What you will do:
Exact copy, pictures omitted: the line holding "The width and" and every line after it down to the end of the entries.
**** Extracted entries
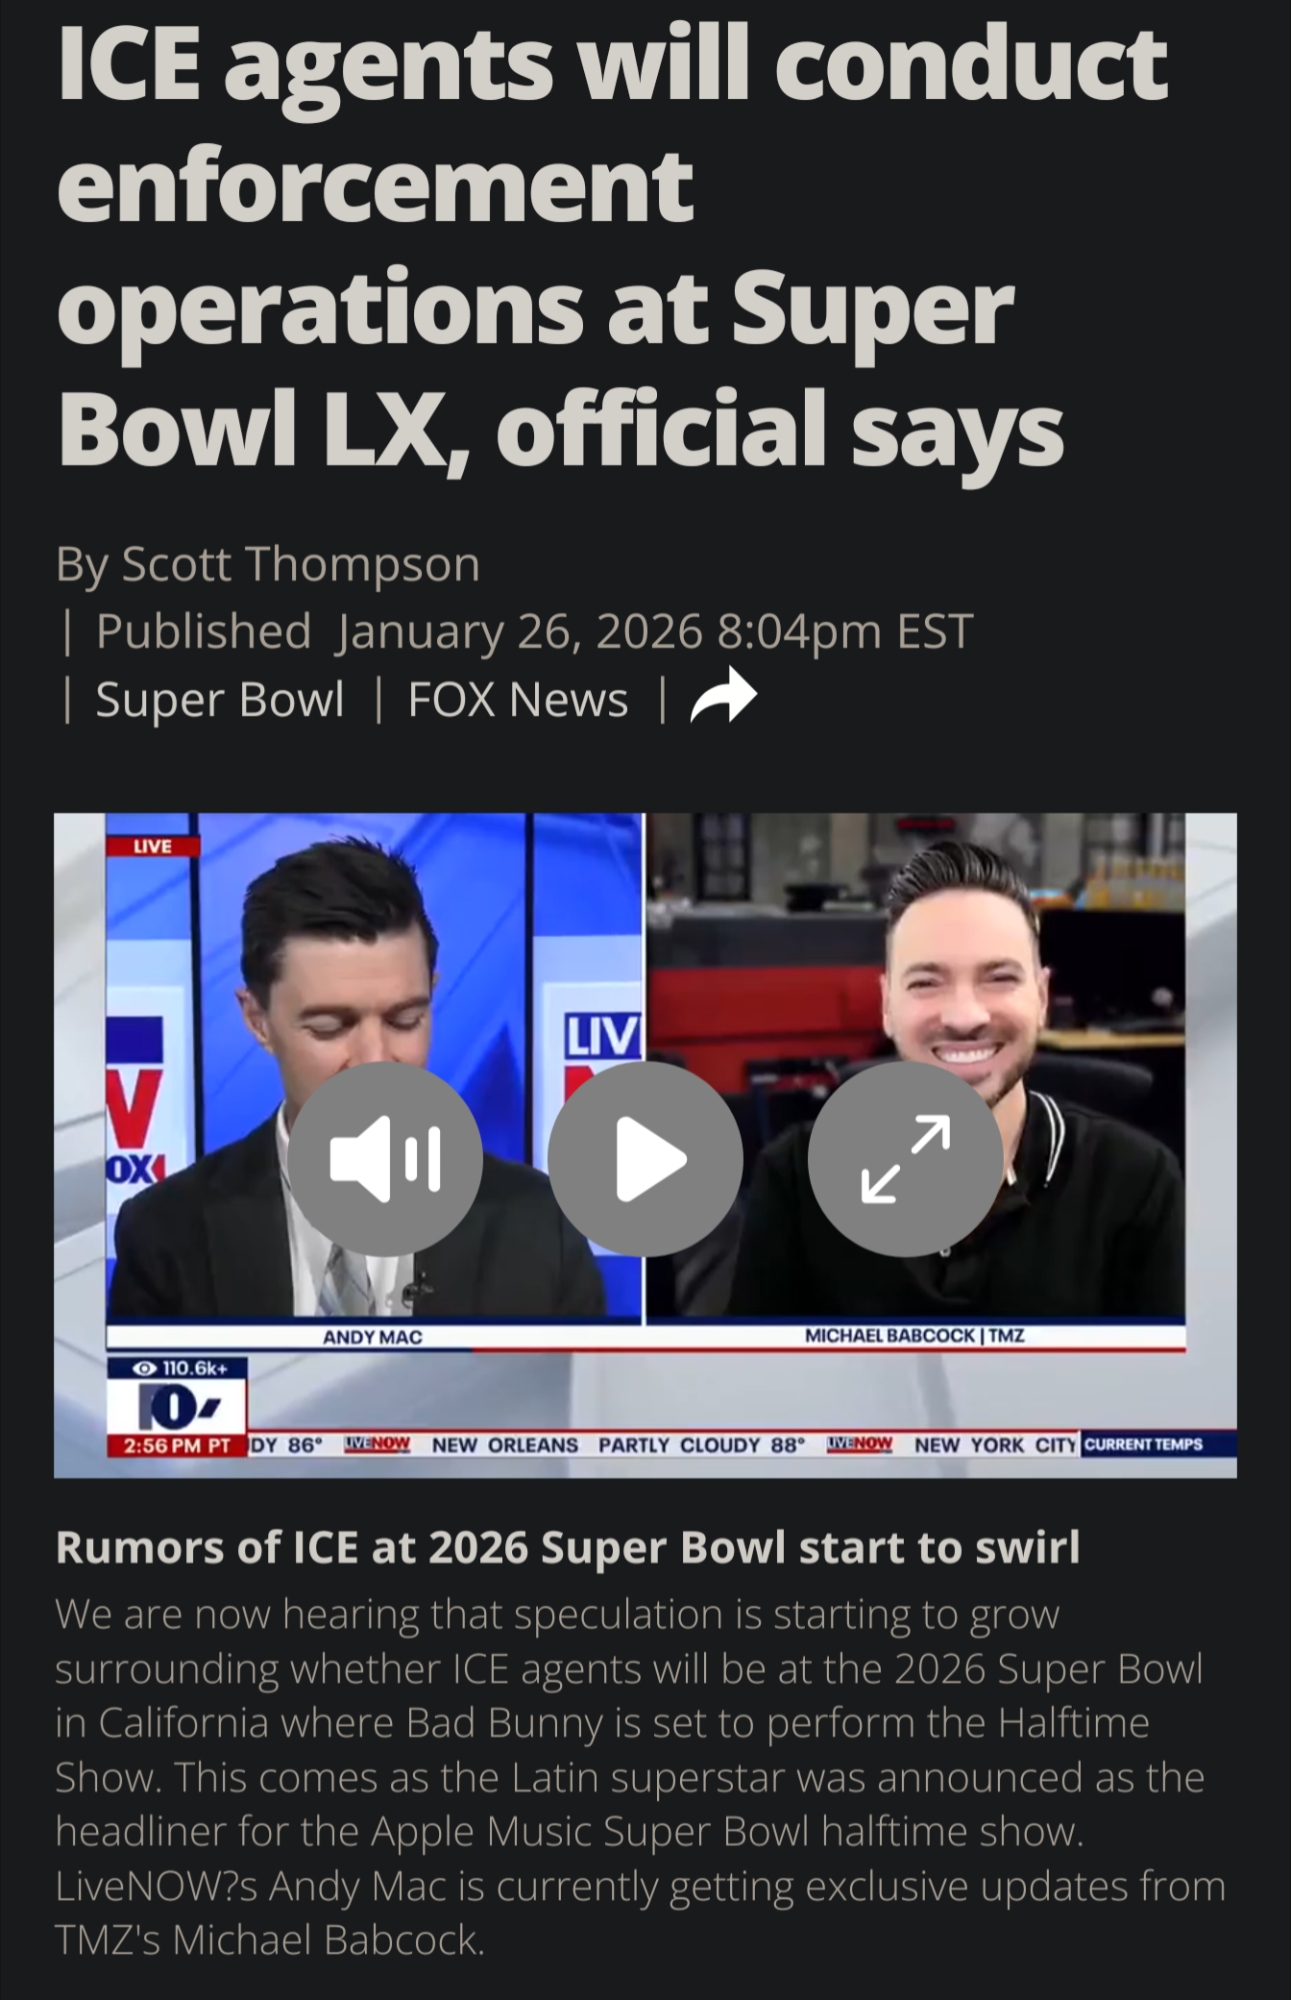Open the FOX News source link
Screen dimensions: 1291x2000
(x=518, y=699)
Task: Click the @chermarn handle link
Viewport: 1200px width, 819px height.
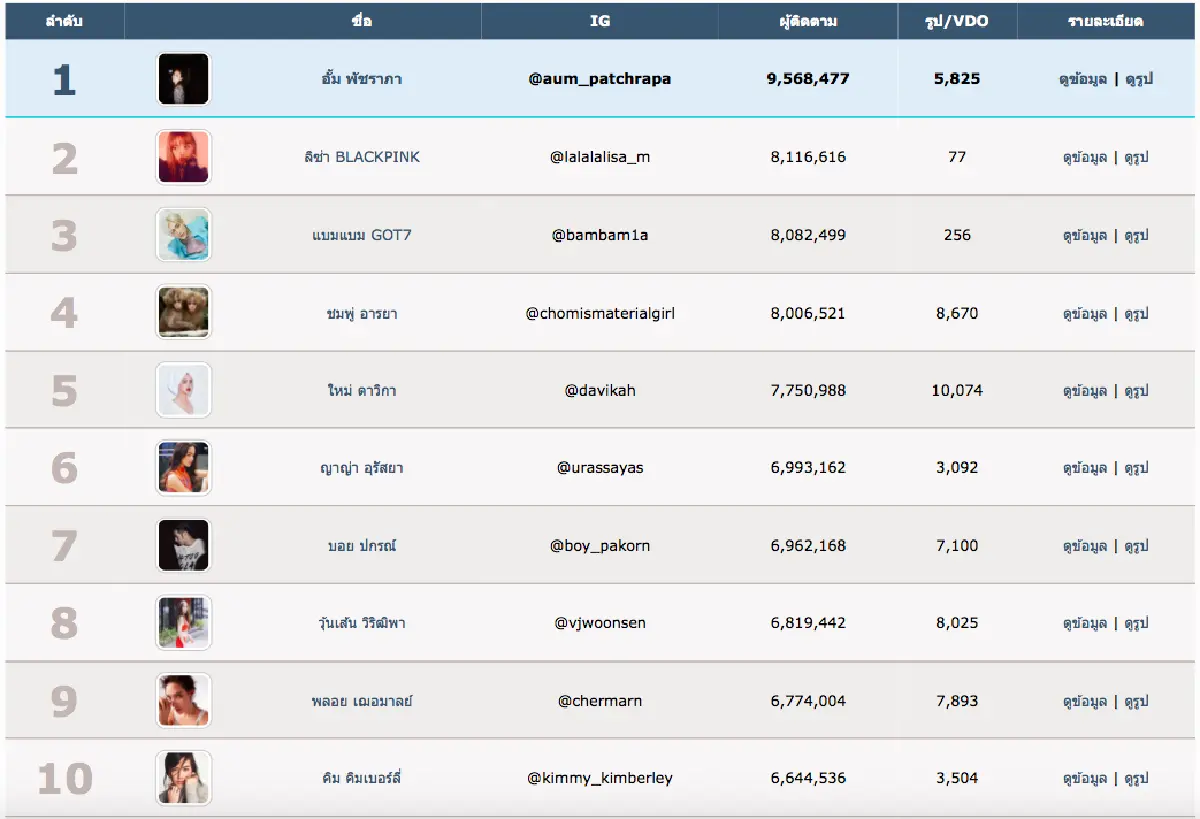Action: tap(599, 701)
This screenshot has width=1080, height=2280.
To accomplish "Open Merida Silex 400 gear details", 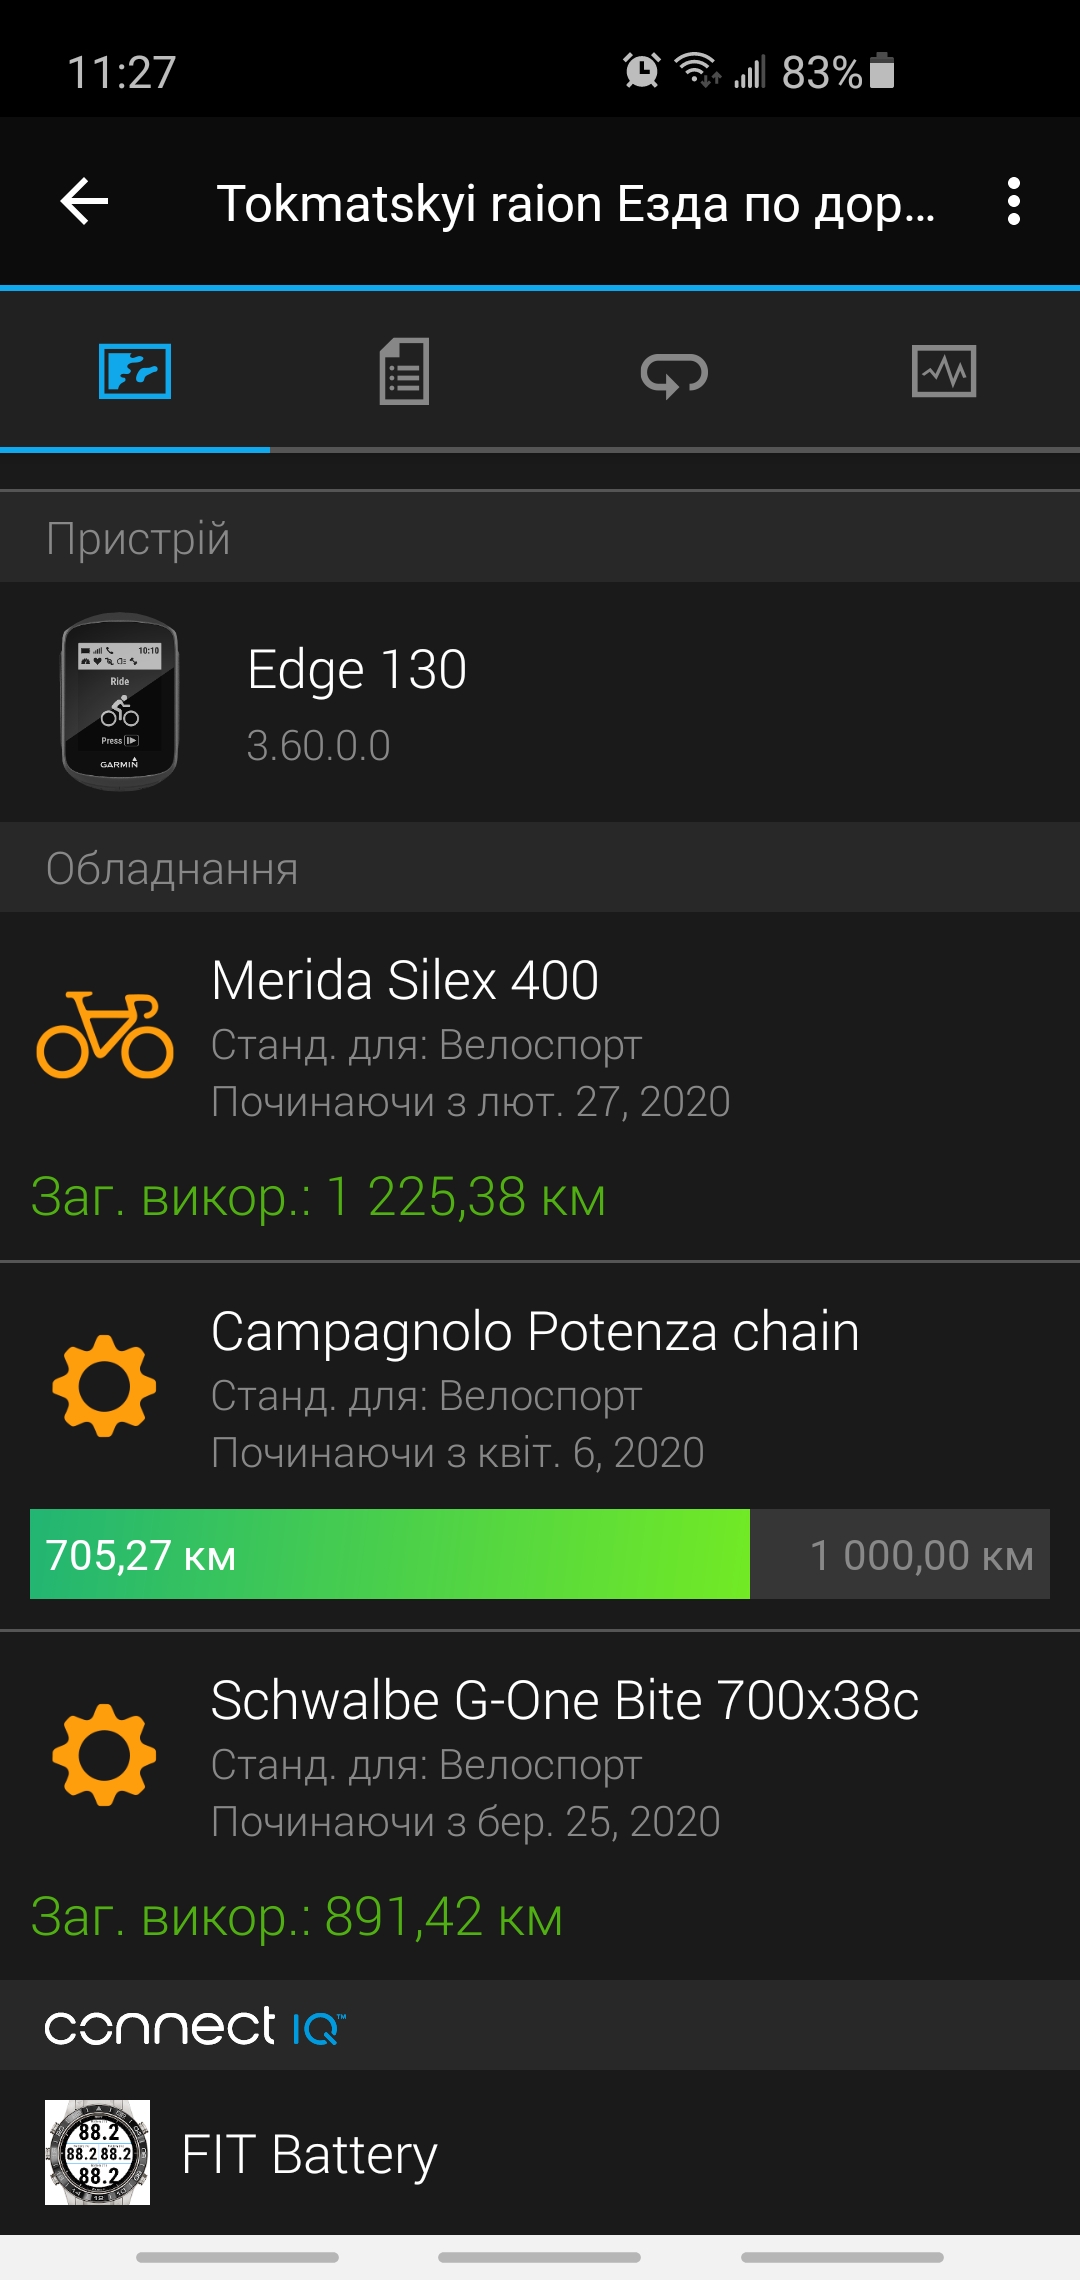I will (x=405, y=980).
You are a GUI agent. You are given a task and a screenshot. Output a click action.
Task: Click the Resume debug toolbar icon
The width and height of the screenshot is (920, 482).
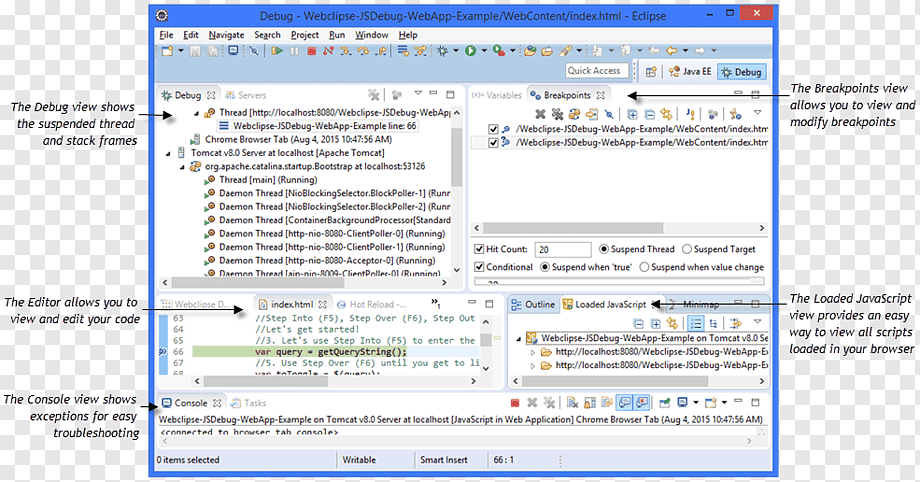click(277, 51)
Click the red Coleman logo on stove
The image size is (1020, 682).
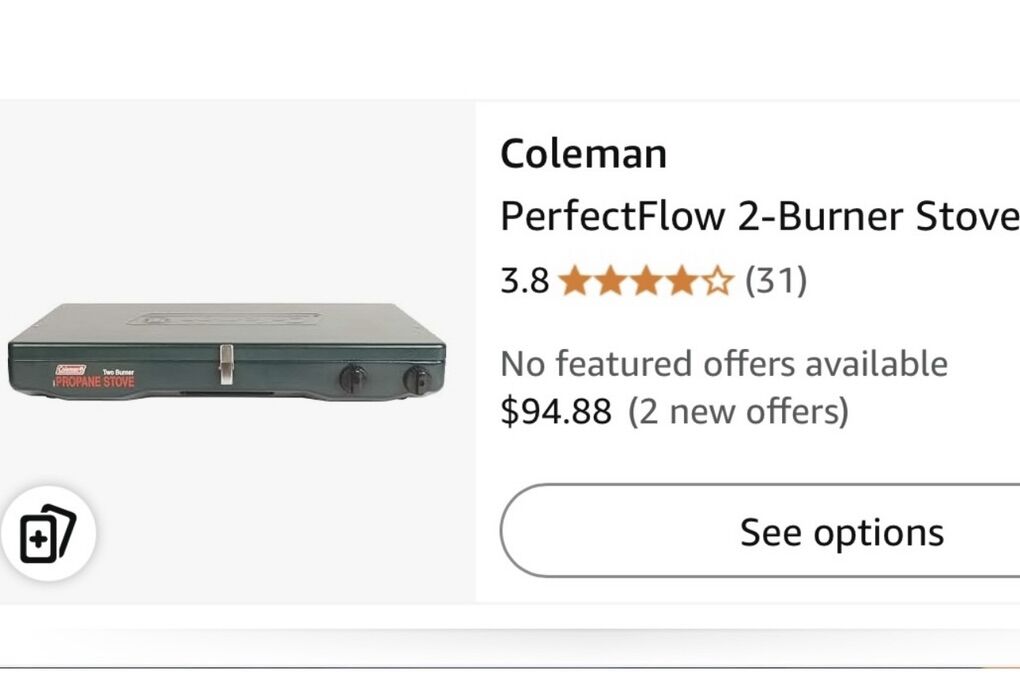point(70,370)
********
Output below:
The width and height of the screenshot is (920, 482).
click(277, 51)
Click the red Coleman logo on stove
The image size is (1020, 682).
point(70,370)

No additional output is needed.